- Exercise directions -
Locate every line in the records below that contains the word "width", and copy each of those lines in full.

- Extracted entries -
--------------------

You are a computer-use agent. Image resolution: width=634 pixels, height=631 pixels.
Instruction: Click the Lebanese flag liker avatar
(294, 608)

--------------------

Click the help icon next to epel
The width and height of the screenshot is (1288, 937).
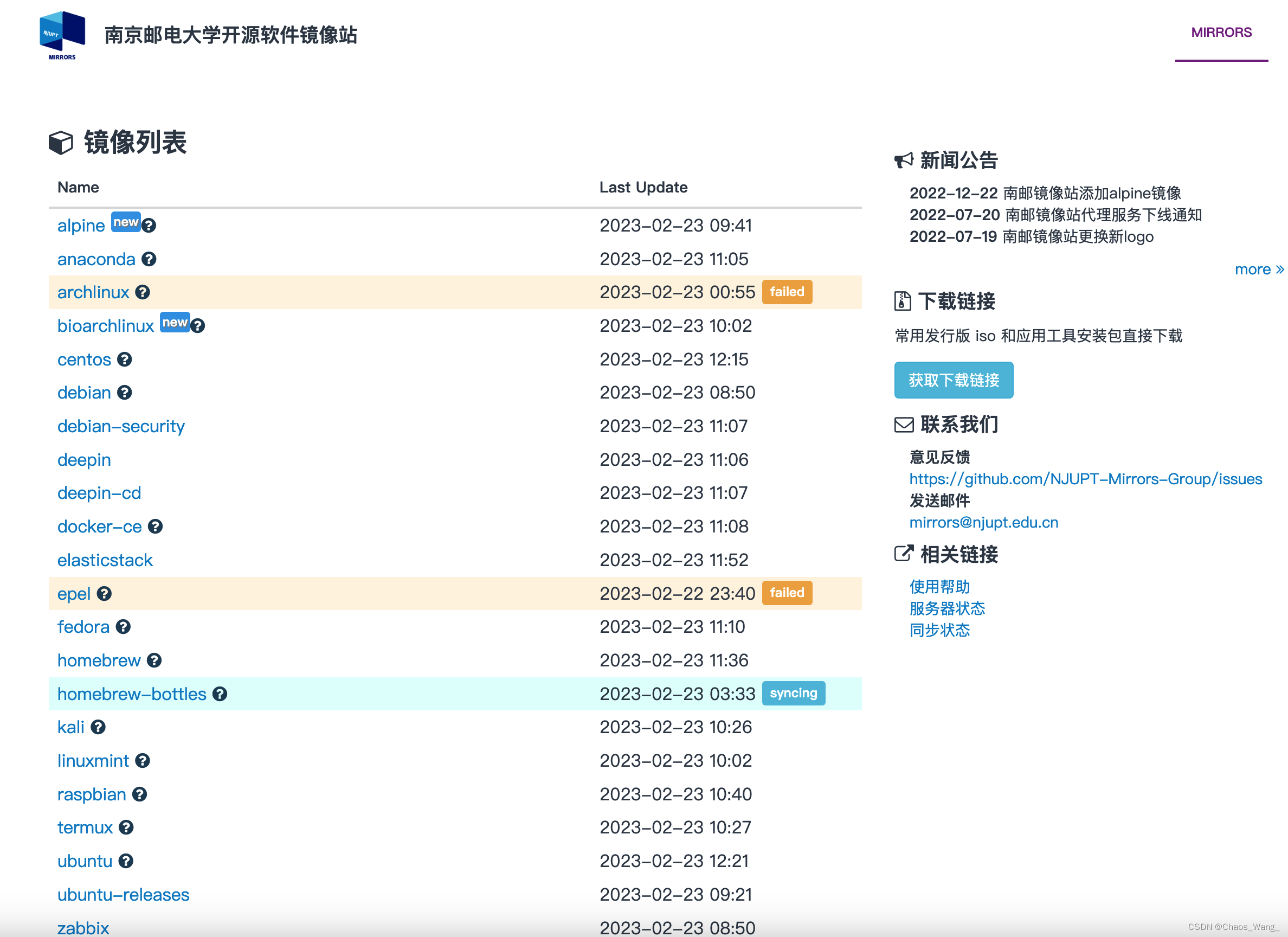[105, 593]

--------------------

- Exercise answer -
You are a computer-use agent. Image resolution: width=634 pixels, height=631 pixels.
The width and height of the screenshot is (1288, 937).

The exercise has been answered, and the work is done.